Here are a few things we recommend you pay attention to when looking at different Shopify themes

  • Is it built by an experienced Shopify theme designer?
  • Is it well coded? Is the code clean and easily understood so customizations will be straightforward and future theme tweaks will be easy? This may be difficult to determine without buying the theme and looking at the actual Liquid files—and it may be above your technical capabilities. But worth keeping in mind.
  • Does it have theme settings for all the things you wish to change? This is something you can determine pretty quickly by clicking around the customization panels and tweaking the settings. If you can’t get it to do 95% of what you want out of the box, consider a different theme.
  • Does it offer all the functionality you want? Look at things like whether it has dropdown menus (if you want them), filtering and sorting of collections (important if you have a lot of products), slideshows and sliders, etc.
  • How does it represent products in collection views and on product pages?
  • How does it deal with products that are on sale or sold out? Does it fit your needs?
  • How configurable and customizable are homepage content blocks? Can you craft a homepage easily that fits your needs using customization settings only without requiring coding?
  • Are the customer account pages well designed?
  • Does the theme do a good job of considering SEO with its use of headings and semantic markup?
  • Does the footer accommodate everything you need? Is it configurable?
  • Does the theme support all the popular social media channels—for linking and for sharing?
  • Does the theme use icon fonts or icon images (fonts are more easily customized than images—which may be difficult to add your own to).
  • How does the theme look on mobile and tablet devices?
  • Does the menu collapse gracefully and respond well to a large number of links? Does it respond appropriately to smaller screens?
  • How does the theme handle product images and variants? Does it support variant images and do the images change when variants are changed and do variants change when you click on different images. This is important and should be supported by all modern themes.
  • What is the theme designer’s track history for ongoing theme support? Has the theme been maintained and updated regularly?

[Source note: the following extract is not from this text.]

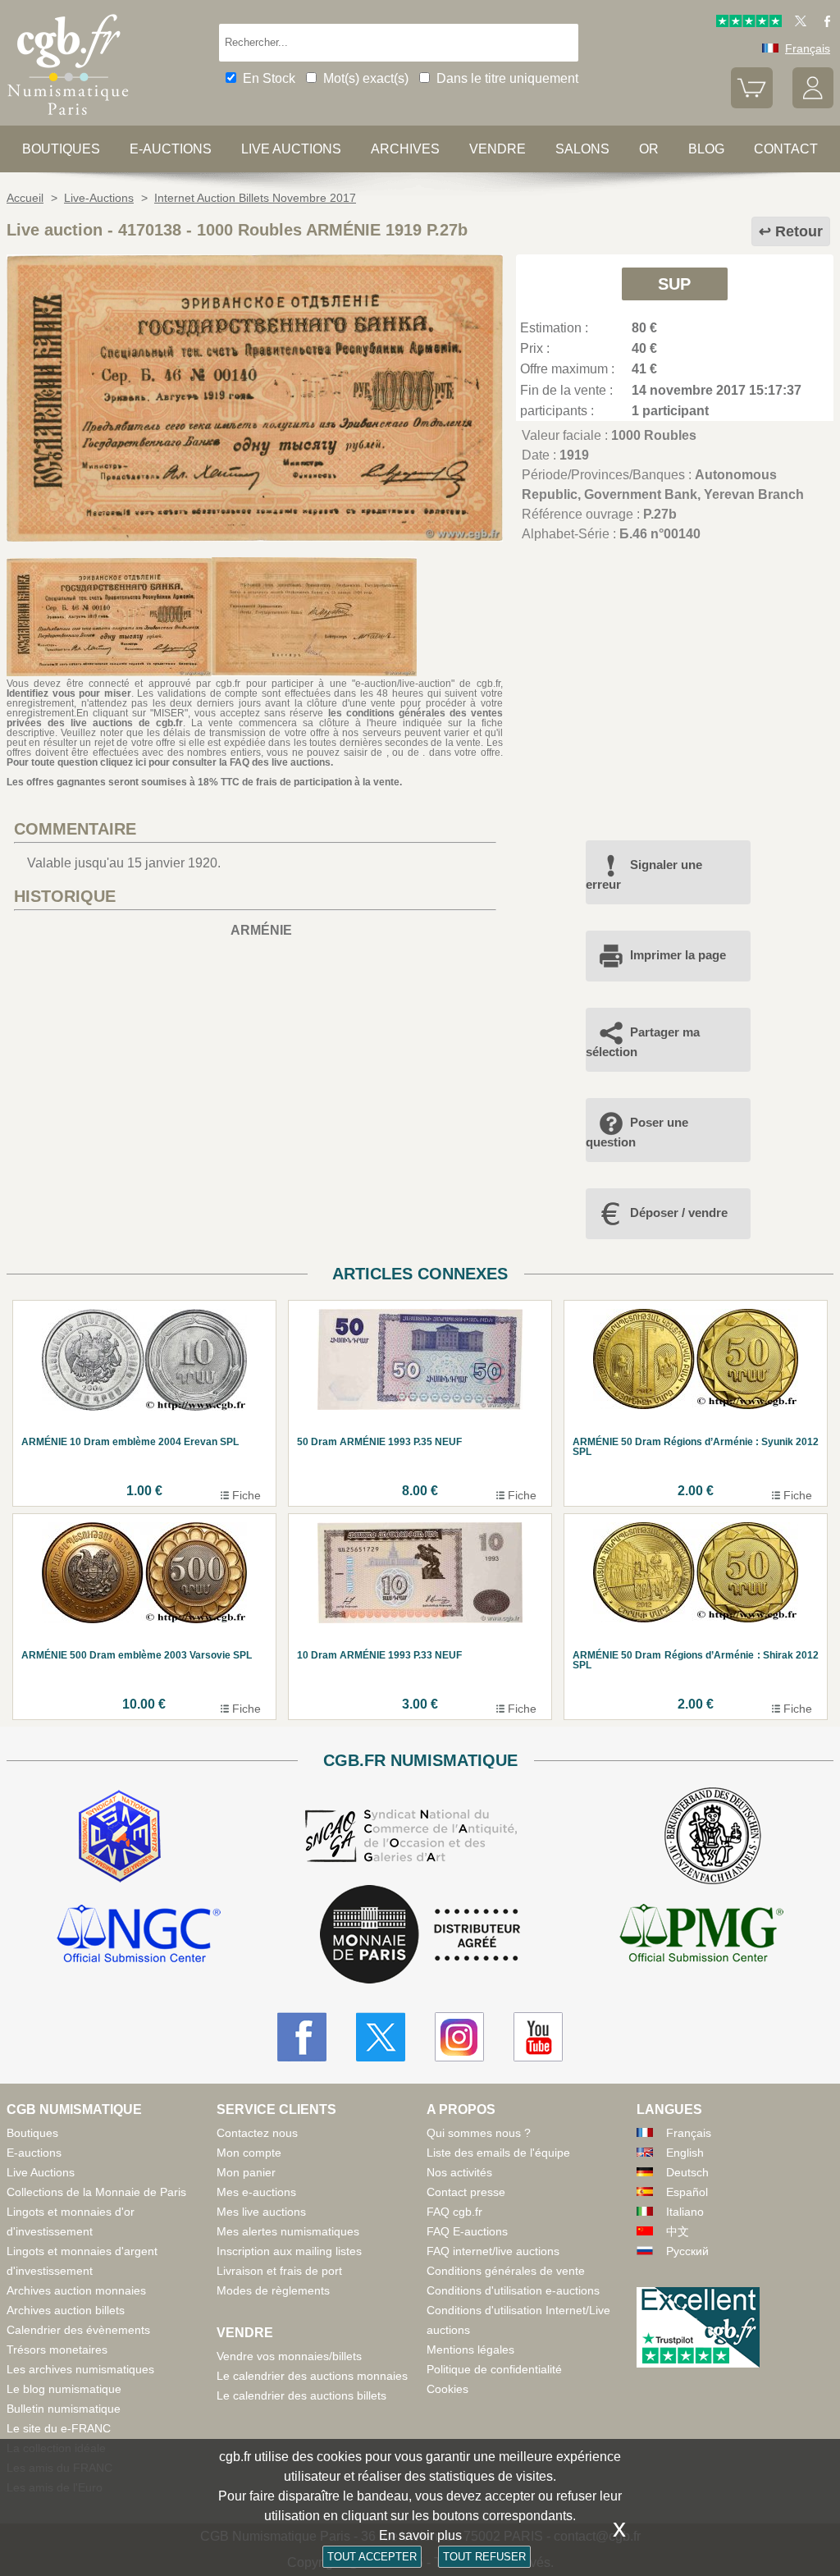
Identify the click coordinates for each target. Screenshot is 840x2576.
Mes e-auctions (256, 2192)
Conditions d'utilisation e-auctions (513, 2290)
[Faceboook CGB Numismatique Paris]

Try to avoid choosing a theme because the demo site showcases products similar to what you are selling. Use your imagination and think beyond the content.

Look at functionality more than design and aesthetic. It’s easy to change the look-and-feel of a theme (often with just theme settings but also with CSS if needed); changing functionality and adding new functionality is more difficult and will almost certainly require a Shopify Expert—and could be costly.

Have we missed anything? What do you look for when evaluating new themes?